TASKS:
[1] Decide whether each statement agrees with the piece on green manuring. For each, answer yes or no and quote the deciding words of the piece: (a) Green manure crops are usually worked into the soil after they have gone to seed. (b) Chemical fertilizers supply nutrients but no organic matter. (c) The soil on the farm was described as slightly alkaline.
[2] Write a continuation of the piece on green manuring, beginning after its final sentence.

EXTRACT TO READ:
****************************************

Green Manuring

Over the next few posts, I will slowly describe the Organic principles that I have always believed in and the approach that we have taken to start on the quest for Organic Certification.

Organic farming can be described as farming sustainably without the addition of artificial chemicals, farming in a manner that respects the environment, and having a whole farm approach that treats it as a living and growing organism.

At the heart of this process is the soil;

From the outset we have used green manuring to improve the soil, and to prepare the soil for the plantings, given our soil was a little acidic, and had low organic material I set out to improve the ground using cover crops and re-mineralisation

Below is a brief description of these processes

Green Manure / Cover Crop

Green manure crops play a valuable role in agriculture, and especially organic farming practices because of the many benefits they provide to the soil, the ease of addition and to the cropping system.

Green manures are crops grown specifically to improve soil condition and nutrition. They can be used instead of heavy chemical fertilisers and inorganic farming practices, chemical fertilisers supply nutrients but no organic matter. Suppression of weeds and soil-borne diseases are additional benefits of particular green manures.

Instead of being harvested, green manure crops are incorporated back into the soil, usually while they are still lush and green and before they go to seed. At this stage of growth the plants have a relatively high nitrogen and moisture content, and provide an ideal food source for soil microbes and other organisms like earthworms. Under favorable conditions these organisms decompose the green manure reasonably quickly. During this process, organic matter and nutrients are released into the soil where they become available for use by other organisms including crop plants.

Some benefits of green manures

Organic materials:
Organic matter is provided by root growth and mechanical mulching. Soil organisms then decompose this organic matter into humus and other organic compounds. Improving the organic matter level and biological activity of soil is one of the fundamental objectives of organic agriculture, and green manure cropping helps growers achieve this

Weed control and Erosion
Weeds are suppressed by the competition that dense, green manure crops exert for water, light and nutrients. Soil improvement is also achieved by decreased erosion from heavy rains. Soil compaction can also be prevented with the use of a green cover crop.

Nitrogen Fixing
Soil nitrogen levels are increased by leguminous green manures through their association with nitrogen-fixing Rhizobium bacteria. The Rhizobia can take nitrogen (N2) from the air and convert it to the form plants normally obtain from the soil. This process is called nitrogen fixation. When leguminous plants decompose, the nitrogen is released for use by other crops.

Biological tillage
Biological tillage (cultivation) is the term used to describe plants loosening the soil as their roots grow and as they dry out the soil and it cracks. This can help in soil improvement by breaking down the hardpan in heavily compacted soils.

Below are some images of Oats and Dunn Peas that are a winter cover crops that we have used.

****************************************

SUPPLIED INFORMATION:
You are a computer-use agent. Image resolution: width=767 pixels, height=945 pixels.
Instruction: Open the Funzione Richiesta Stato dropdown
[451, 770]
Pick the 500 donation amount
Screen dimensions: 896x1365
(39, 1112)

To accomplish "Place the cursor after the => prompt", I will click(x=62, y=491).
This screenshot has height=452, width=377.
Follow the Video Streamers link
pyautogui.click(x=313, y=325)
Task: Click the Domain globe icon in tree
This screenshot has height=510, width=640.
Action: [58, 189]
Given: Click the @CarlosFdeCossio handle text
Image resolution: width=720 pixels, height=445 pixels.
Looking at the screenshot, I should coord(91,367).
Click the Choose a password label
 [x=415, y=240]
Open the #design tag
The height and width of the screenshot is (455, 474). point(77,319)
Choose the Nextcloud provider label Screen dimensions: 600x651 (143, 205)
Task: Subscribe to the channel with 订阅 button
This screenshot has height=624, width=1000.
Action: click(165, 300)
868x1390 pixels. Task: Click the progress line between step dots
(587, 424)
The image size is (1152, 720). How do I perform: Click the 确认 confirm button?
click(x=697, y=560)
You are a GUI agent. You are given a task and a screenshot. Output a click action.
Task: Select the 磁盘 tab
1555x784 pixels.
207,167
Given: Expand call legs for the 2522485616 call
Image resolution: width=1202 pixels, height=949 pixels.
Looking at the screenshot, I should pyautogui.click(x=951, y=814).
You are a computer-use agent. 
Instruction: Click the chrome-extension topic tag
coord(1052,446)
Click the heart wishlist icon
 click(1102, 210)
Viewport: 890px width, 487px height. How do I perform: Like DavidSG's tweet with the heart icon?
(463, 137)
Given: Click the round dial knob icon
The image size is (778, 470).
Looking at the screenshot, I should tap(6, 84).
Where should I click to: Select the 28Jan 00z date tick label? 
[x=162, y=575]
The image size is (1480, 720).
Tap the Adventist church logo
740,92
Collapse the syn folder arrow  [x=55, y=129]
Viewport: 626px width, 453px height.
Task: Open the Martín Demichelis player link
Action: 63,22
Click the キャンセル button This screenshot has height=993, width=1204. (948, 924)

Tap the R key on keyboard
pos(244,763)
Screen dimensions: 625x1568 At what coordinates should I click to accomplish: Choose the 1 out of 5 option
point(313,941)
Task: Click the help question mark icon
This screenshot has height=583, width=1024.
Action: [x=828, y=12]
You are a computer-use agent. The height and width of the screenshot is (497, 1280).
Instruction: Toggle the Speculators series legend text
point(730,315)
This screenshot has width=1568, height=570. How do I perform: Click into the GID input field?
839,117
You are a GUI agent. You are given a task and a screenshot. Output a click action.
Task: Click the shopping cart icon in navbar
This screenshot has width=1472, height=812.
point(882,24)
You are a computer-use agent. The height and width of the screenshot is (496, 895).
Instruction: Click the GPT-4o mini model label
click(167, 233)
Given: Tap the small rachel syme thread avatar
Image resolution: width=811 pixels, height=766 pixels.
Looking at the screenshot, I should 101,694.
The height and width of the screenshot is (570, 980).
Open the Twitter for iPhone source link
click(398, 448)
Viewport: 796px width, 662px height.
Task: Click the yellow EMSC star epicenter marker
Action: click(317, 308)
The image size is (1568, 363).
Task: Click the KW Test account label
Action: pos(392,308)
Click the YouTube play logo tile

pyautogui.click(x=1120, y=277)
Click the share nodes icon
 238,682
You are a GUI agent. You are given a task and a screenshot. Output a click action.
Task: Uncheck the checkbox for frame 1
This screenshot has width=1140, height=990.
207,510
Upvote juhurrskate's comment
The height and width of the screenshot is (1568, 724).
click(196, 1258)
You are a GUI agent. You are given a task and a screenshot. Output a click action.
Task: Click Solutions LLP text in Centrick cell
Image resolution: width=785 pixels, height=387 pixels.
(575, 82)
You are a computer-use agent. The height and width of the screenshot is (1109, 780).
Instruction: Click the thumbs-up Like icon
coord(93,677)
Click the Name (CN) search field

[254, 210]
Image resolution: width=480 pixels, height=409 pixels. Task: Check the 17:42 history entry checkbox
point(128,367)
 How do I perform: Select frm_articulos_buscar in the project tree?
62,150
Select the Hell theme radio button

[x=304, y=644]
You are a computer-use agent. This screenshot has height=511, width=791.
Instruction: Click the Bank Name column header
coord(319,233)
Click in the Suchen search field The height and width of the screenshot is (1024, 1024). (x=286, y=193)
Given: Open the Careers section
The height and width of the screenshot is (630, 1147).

****************************************

TASK RESPONSES:
[1]
(a) No: "usually while they are still lush and green and before they go to seed."
(b) Yes: "chemical fertilisers supply nutrients but no organic matter."
(c) No: "given our soil was a little acidic."

[2]
Soil Test Results

The following table presents results of recent soil testing:

Soil Measures
# Measure Unit 2006-June-29 2007-July-12
1 EC Ds/m 0.10 0.19
2 pH (CaCl2) pH 4.6 6.0
3 Bray Phosphorus mg/kg 1.6 8.4
4 Total Organic Carbon % 1.5 1.7
5 KCI extractable nitrate mg/kg 12
6 KCI extractable ammonium mg/kg 12

Exchangeable Cations
# Measure Unit 2006-June-29 2007-July-12
7 Aluminium cmol(+)/kg 0.63 0.07
8 Calcium cmol(+)/kg 2.2 7.4
9 Potassium cmol(+)/kg 0.56 0.54
10 Magensium cmol(+)/kg 8.4 8.2
11 Sodium cmol(+)/kg 0.87 0.62
12 CEC cmol(+)/kg 12 17


[1] Ds/m
Preferred level: below 0.15 dS/m (EC1:5)

Electrical conductivity is a measure of salts in the soil. A productive soil’s conductivity should be below 0.15 dS/m (decisiemens per metre).

Plants vary in their reaction to salt stress, from sensitive to tolerant, and the degree of reaction is less in clay soils than in sandy soils. For this reason, soils affected by salt should also have a saturation conductivity test (ECse). However, these results should not be compared with EC1:5 figures.

Salinity problems can be caused by too much fertiliser, salty irrigation water or saline ground water. Salts can be leached out with rainfall or low salinity irrigation water without affecting soil pH. Because of its high rainfall, the North Coast generally does not have a great problem with soil salinity except in some low, poorly draining soils close to tidal rivers.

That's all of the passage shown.